[START OF PAGE]
Alas, how fast things in the philanthropic world can change. Johnston decamped when his partner took a new job working for Los Angeles Mayor Eric Garcetti, and within a year, the executive director of the entire organization, Jeffry Walker, was announcing a restructuring that would hand over control of the operation to the SBUSD. Another year went by, and in June 2016, iCAN said “I can’t” continue to deliver services to the community directly, and it became a granting (rather than a program-operating) foundation. The teaching artists, along with Walker, were given notice, and by September 2016, the iCAN music program was history. The title of a June 7, 2016, press release said it all: “Incredible Children’s Art Network closing all programs.”

In fairness to iCAN, at least two things ought to be made clear. First, in a family foundation, as in a family, expenditures that don’t pencil out can’t be rescued by wringing hands. In other words, sometimes there’s only so much you can do. Second, as is the case with all of the wonderful foundations that make Santa Barbara such a rich and rewarding community to live in, the goal is ordinarily to initiate positive change rather than to underwrite public programs in perpetuity. Every person I talked to for this story made the same request ​— ​“Please don’t make iCAN sound bad.” ​— ​and I see their point, because without what iCAN started, the amazing effort that came next would not have been possible.
[END OF PAGE]
→ DESCRIPTION OF THE TASK
Can you resume the article about the iCAN music program, picking up right after its last sentence? The data that comes next has no role in this.
[START OF SUPPLIED RECORDS]
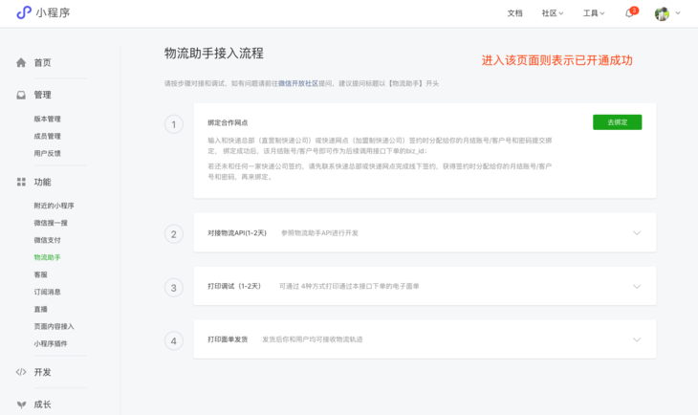Click the 功能 grid icon
The width and height of the screenshot is (698, 415).
click(x=21, y=182)
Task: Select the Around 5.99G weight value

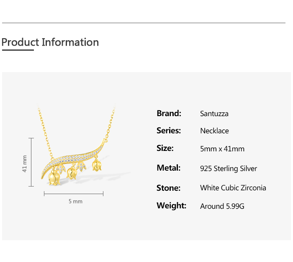Action: (222, 206)
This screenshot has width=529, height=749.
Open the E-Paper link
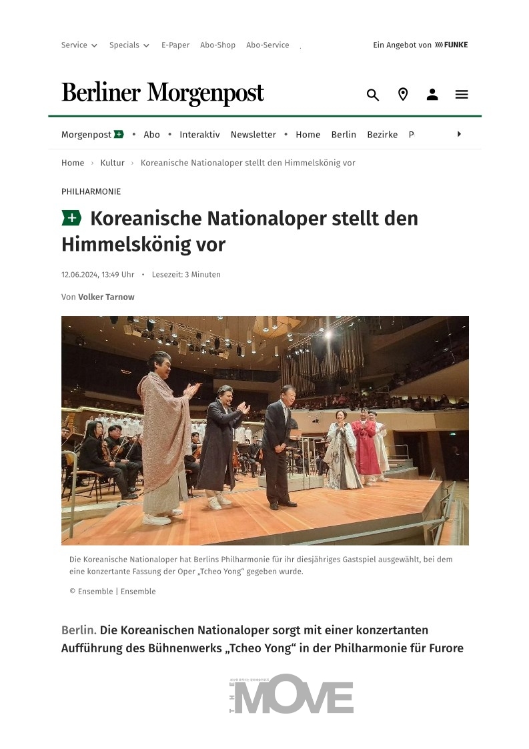(175, 45)

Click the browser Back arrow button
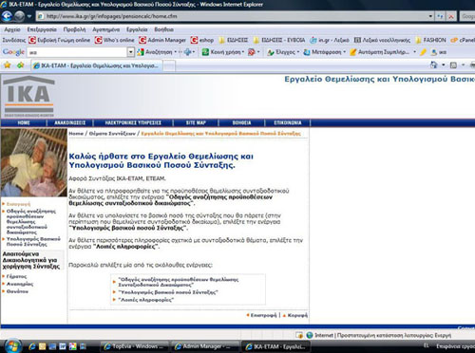point(7,16)
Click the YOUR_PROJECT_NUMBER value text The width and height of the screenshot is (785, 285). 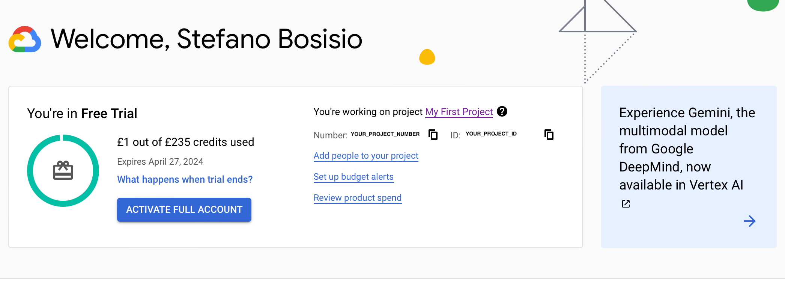pyautogui.click(x=385, y=134)
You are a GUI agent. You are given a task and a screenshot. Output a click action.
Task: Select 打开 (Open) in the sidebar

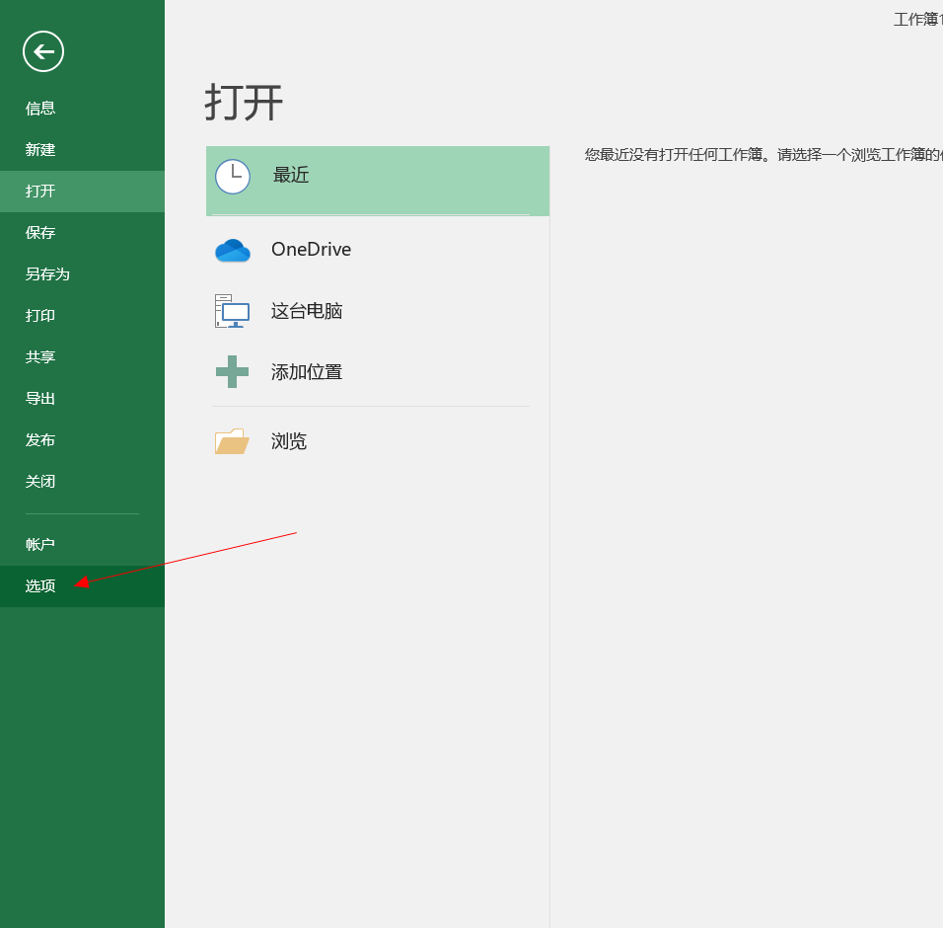pyautogui.click(x=40, y=192)
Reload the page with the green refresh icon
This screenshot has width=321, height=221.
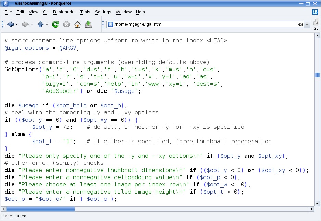click(55, 24)
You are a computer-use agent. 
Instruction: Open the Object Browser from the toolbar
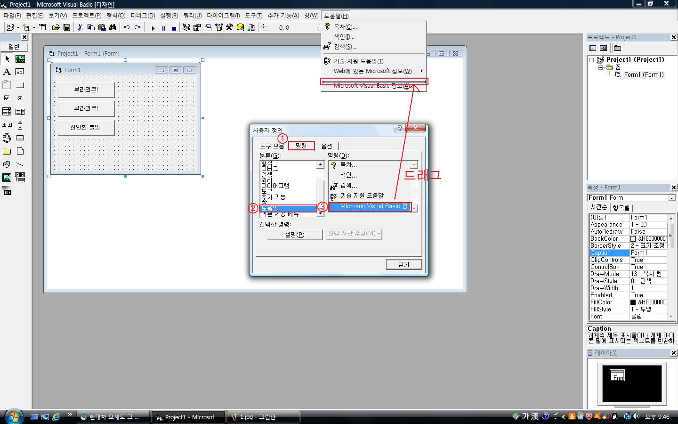coord(219,28)
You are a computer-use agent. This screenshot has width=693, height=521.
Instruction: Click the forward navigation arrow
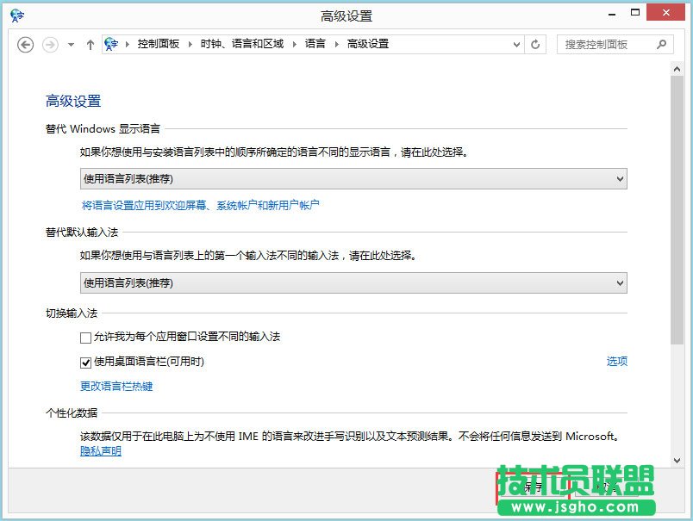(49, 44)
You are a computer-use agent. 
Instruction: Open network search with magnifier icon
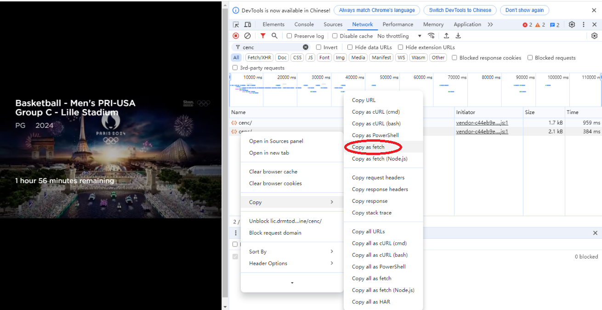point(274,36)
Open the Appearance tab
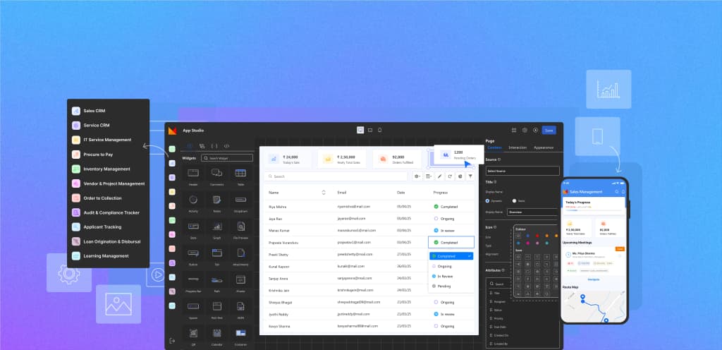This screenshot has height=350, width=722. (x=543, y=147)
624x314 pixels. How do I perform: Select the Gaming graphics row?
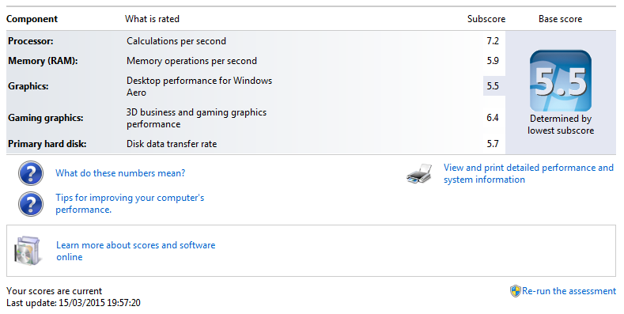[x=256, y=118]
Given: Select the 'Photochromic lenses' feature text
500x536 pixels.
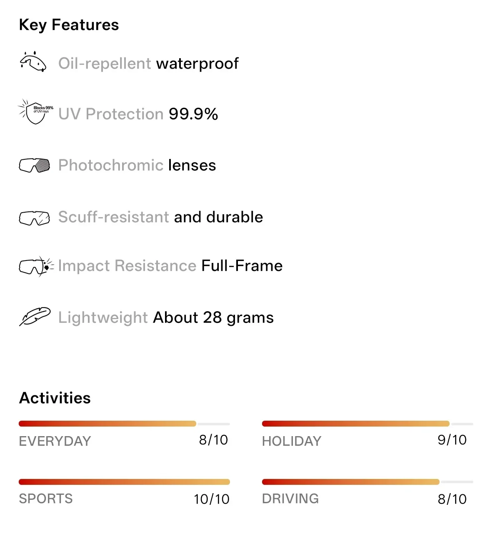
[END OF SUPPLIED RECORDS]
→ REPLY TO THE TASK
Rally Time

While researching this story, I had the good fortune to attend an event sponsored by the Santa Barbara County Alliance for Arts Education at the Community Arts Workshop on Garden Street. Both Ronzone and Williams were there, and by telling the story of how the Santa Barbara Symphony got involved with BRAVO! and salvaged the work done by iCAN, they gave attendees a master class in negotiating school district bureaucracy. Their story begins in June 2016, and it’s a thriller. Here it is from Williams’s perspective:

“We saw the need at the Symphony. We had been receiving students out of this program [iCAN] into the Youth Symphony, so we knew the value of what they were doing, and we could see what might happen if it stopped. One evening I was in the Vons on Turnpike, and a child walked up to my husband in the deli section and said, ‘You are married to Amy; what’s going to happen to my cello?’ And my husband turned to me and he said, ‘Amy, what’s going to happen to this kid’s cello?’ The conversation we had that night sent me to Donna, and I said to her, ‘You’re going to be seeing this massive bump of students [in BRAVO!, the remaining publicly funded music instruction program]. What are you going to do?’ And she said they were ready to take them on.”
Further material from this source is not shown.